By Kevin Meyer
Over the past several months I've held an informal and optional "Leadership Video Breakfast" where every other Friday morning my staff and anyone else who's interested get together to watch one of the Stanford Business Briefings videos. Most of them have been very well done, thought-provoking, and surprisingly from a real-world perspective instead of the ivory tower. Maybe it's because ivy doesn't grow well on on the west coast - perhaps another data point for Bill's hypothesis on east coast nonsense.
Last Friday's video was "Billion Dollar Lessons: What You Can Learn from the Most Inexcusable Business Failures" featuring Chunka Mui. He describes the research that went into his bestselling book with the same title, using the example of Apple's iPod and Motorola's Iridium satellite phone to illustrate his conclusions.
Both products went through a lengthy strategy process, had very defined market needs, were backed by top tier companies with very disciplined processes and incredibly smart people. So why was the iPod an incredible success and the Iridium an incredibly expensive failure?
Before I give the answer, here are some clues from the description of the video:
While we are inspired by business success stories, we are educated by business failures. Chunka Mui and Paul Carroll researched 750 of the most significant business failures of the past quarter-century and found the Number 1 cause of failure was not sloppy execution, poor leadership or bad luck. It was, instead, misguided strategy. Mui gives examples of the seven most common strategic failure patterns: illusions of synergy, misjudged adjacencies, faulty financial engineering and others. He explains that each pattern has predictable red flags.

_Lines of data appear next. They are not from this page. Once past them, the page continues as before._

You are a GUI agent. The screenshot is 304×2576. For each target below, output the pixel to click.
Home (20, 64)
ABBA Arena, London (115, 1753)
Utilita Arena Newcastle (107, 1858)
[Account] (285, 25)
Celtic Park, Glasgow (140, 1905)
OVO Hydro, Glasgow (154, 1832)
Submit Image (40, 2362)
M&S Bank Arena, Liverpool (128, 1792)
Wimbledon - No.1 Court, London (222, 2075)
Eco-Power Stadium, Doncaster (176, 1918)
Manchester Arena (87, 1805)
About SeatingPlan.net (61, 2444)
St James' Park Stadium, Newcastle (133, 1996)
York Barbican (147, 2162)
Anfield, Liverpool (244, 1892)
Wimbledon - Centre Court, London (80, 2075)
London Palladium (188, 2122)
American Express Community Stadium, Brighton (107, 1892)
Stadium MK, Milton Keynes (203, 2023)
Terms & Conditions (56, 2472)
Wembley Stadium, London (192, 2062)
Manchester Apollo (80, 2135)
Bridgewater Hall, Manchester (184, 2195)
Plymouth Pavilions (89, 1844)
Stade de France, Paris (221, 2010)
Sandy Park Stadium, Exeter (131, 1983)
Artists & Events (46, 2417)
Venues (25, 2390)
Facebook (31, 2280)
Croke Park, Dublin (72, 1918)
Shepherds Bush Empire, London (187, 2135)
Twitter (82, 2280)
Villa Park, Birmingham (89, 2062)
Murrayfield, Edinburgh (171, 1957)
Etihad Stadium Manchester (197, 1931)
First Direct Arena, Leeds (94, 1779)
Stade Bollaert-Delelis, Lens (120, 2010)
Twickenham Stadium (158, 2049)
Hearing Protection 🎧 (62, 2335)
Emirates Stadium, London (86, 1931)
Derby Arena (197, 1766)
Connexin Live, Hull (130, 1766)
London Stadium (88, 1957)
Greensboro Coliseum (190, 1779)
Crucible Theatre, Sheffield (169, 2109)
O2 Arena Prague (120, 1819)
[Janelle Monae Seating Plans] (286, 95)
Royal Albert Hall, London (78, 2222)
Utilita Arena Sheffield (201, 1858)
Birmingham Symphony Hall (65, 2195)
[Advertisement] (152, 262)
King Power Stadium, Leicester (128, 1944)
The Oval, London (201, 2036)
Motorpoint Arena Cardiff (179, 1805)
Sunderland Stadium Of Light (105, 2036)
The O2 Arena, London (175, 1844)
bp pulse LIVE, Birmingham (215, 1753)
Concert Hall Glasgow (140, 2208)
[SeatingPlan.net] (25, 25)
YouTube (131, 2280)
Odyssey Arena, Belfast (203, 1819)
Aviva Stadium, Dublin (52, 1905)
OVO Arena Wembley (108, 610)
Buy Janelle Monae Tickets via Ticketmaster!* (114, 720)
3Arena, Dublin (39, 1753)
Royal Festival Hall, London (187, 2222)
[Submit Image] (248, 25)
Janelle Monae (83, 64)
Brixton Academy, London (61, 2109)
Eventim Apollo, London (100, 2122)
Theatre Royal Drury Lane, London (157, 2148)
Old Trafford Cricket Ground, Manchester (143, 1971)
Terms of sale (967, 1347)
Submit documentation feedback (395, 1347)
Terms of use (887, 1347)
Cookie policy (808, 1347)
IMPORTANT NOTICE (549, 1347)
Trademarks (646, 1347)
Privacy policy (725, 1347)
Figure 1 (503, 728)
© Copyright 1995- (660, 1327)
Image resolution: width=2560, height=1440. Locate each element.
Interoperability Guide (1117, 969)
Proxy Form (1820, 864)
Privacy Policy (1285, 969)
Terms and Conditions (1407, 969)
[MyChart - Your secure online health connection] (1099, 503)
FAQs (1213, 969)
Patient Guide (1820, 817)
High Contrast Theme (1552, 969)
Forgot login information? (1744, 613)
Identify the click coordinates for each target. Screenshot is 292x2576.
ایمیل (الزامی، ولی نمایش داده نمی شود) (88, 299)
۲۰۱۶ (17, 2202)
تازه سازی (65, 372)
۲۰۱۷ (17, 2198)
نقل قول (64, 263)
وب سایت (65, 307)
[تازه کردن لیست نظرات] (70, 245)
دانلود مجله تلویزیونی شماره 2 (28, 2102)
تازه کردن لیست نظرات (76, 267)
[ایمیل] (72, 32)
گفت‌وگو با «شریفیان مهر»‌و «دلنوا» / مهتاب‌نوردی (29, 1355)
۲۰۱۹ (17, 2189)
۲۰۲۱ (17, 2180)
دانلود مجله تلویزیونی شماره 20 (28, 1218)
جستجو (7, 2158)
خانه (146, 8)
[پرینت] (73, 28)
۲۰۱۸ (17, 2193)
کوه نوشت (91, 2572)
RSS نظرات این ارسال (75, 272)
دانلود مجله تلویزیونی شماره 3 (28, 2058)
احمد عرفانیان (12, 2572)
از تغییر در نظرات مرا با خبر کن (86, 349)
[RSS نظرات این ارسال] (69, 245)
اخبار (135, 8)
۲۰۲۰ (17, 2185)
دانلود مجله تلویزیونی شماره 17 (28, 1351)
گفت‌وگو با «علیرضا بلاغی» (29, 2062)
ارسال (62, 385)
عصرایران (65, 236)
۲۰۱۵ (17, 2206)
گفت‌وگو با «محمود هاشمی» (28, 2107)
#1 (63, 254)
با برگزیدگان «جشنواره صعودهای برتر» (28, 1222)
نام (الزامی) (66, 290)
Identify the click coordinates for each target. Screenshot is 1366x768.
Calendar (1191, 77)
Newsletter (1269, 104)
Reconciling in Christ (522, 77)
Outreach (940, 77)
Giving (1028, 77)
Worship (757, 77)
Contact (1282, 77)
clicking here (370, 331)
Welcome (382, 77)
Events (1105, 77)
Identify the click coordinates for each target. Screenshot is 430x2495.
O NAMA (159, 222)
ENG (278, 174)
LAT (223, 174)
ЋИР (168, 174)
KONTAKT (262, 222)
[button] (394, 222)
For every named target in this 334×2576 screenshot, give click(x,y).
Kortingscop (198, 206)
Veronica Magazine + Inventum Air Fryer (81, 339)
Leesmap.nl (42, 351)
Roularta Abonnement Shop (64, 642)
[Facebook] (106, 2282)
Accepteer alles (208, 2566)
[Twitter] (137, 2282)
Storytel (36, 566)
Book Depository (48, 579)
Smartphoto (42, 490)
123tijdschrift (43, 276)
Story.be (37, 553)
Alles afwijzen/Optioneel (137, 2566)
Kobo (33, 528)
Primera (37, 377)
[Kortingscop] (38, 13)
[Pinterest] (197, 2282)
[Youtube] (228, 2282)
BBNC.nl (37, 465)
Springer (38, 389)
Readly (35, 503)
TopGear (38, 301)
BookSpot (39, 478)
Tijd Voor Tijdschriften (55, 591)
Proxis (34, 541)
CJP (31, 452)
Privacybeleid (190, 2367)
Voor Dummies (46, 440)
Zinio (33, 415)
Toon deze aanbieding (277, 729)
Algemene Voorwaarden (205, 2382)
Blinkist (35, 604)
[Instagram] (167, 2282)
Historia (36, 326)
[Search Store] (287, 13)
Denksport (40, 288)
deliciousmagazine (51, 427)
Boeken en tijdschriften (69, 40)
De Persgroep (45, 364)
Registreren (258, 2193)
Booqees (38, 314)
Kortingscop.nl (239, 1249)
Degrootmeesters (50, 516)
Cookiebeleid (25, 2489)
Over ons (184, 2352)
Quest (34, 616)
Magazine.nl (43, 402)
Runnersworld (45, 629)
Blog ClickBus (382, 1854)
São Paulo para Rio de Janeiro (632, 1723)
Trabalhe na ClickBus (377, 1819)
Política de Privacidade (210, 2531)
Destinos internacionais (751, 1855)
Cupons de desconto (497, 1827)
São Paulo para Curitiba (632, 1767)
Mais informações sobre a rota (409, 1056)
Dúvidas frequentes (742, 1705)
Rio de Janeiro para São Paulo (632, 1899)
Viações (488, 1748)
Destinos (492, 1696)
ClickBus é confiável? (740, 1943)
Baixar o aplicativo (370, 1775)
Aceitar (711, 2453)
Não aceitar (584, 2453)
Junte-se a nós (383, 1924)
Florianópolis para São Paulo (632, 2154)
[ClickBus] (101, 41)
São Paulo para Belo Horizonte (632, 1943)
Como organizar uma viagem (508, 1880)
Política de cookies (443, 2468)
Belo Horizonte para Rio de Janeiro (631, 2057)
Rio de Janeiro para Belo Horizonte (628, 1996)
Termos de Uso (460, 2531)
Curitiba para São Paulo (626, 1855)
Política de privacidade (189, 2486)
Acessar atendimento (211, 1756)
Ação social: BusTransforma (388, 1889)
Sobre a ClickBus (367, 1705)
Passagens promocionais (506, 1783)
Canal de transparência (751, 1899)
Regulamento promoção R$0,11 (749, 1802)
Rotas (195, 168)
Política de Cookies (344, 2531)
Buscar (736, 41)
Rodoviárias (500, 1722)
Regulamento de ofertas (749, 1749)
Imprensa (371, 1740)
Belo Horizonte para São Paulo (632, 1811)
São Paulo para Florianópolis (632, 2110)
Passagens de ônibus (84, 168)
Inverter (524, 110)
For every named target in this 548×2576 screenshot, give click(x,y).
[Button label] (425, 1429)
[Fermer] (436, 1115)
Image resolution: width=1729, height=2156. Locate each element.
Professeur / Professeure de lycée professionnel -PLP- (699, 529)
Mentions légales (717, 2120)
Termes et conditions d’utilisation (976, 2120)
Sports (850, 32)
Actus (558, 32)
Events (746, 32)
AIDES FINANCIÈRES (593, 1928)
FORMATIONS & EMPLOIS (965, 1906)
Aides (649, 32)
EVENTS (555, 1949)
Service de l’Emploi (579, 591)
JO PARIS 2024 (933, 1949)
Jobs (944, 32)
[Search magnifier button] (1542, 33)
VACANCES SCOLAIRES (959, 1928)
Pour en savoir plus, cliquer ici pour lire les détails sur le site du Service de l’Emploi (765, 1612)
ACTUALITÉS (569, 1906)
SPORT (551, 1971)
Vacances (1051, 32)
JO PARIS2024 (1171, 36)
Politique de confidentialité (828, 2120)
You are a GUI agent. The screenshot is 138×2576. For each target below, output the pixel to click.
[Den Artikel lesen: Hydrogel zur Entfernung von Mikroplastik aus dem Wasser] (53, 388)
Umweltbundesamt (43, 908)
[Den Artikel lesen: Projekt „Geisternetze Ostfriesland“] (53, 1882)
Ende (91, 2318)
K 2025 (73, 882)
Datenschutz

Human beings are hard-wired for bad decision making in complex situations, notes Mui. We hone in on answers before examining all the facts, and then seek evidence to confirm our answers. We are adversely influenced by emotion, loyalties, and group think. However, decision making can be improved when we encourage conflict and question our assumptions. A devil’s advocate review should be built in early to the strategy process, and again at the key design stages and when near completion for a last chance to review the full strategy.
Yes, group think - we seek evidence to confirm our answers. We get so enamored and exuberant about our brilliant new strategy or product that we don't ask the hard questions. Almost more importantly, we don't continue to ask the hard questions during the execution phase. Hmmm... the wondrous strategy of chasing cheap labor offshore without considering all costs? I could also draw a parallel to the myopia of the extreme political left and right, but I won't go there today.
Motorola became so entrenched and focused on the Iridium program that they didn't appropriately consider the impact of new technologies that allowed efficient roaming by traditional cell phones, the impact of the fact that satellite phones had very poor reception inside buildings and in urban areas, and the impact of cell phone prices dropping to near free.
The Iridium project was executed on schedule, near budget, and met the design specification. The $5 billion satellite system was almost immediately written off for less than the cost to decommission the satellites.
Jim Collins likes to talk about "getting on the same bus" and some leadership gurus have then taken that concept one step further to say that everyone needs to be in the right seat on the same bus. Really? Perhaps that means that a bus-load of very smart people, all aligned with blinders on, will be driven right off a cliff. Even in the lean world we often say that people who don't buy in to the magic of lean need to be removed quickly before they irreversibly contaminate the rest of the organization.
Perhaps their concerns should be confronted, discussed, and analyzed. Perhaps a lean tool is being implemented simply because it's a cool new tool and doesn't have a defined need or problem to be solved. Perhaps the operating environment has changed.
Embrace the naysayers, the people that ask the tough questions and present alternative views. Mui mentions in his presentation that some of the best organizations have a defined "devil's advocate" position or even group that do nothing except ask hard questions. Some managers state that they only want to hear a complaint or problem if the person also comes to them with a solution. Perhaps another concept that can skew or delay the process toward failure. The value may be in the questions, even if they don't have an immediate solution.
How about recent example of Microsoft frowning on employees that use iPhones? As Mark Graban tweeted, Steve Ballmer should focus on understanding why his employees prefer the competitor's device.
Ask the hard questions of the strategy and during the execution of that strategy. Test the original assumptions. Don't be afraid to change or even kill a strategy or product. PDCA anyone?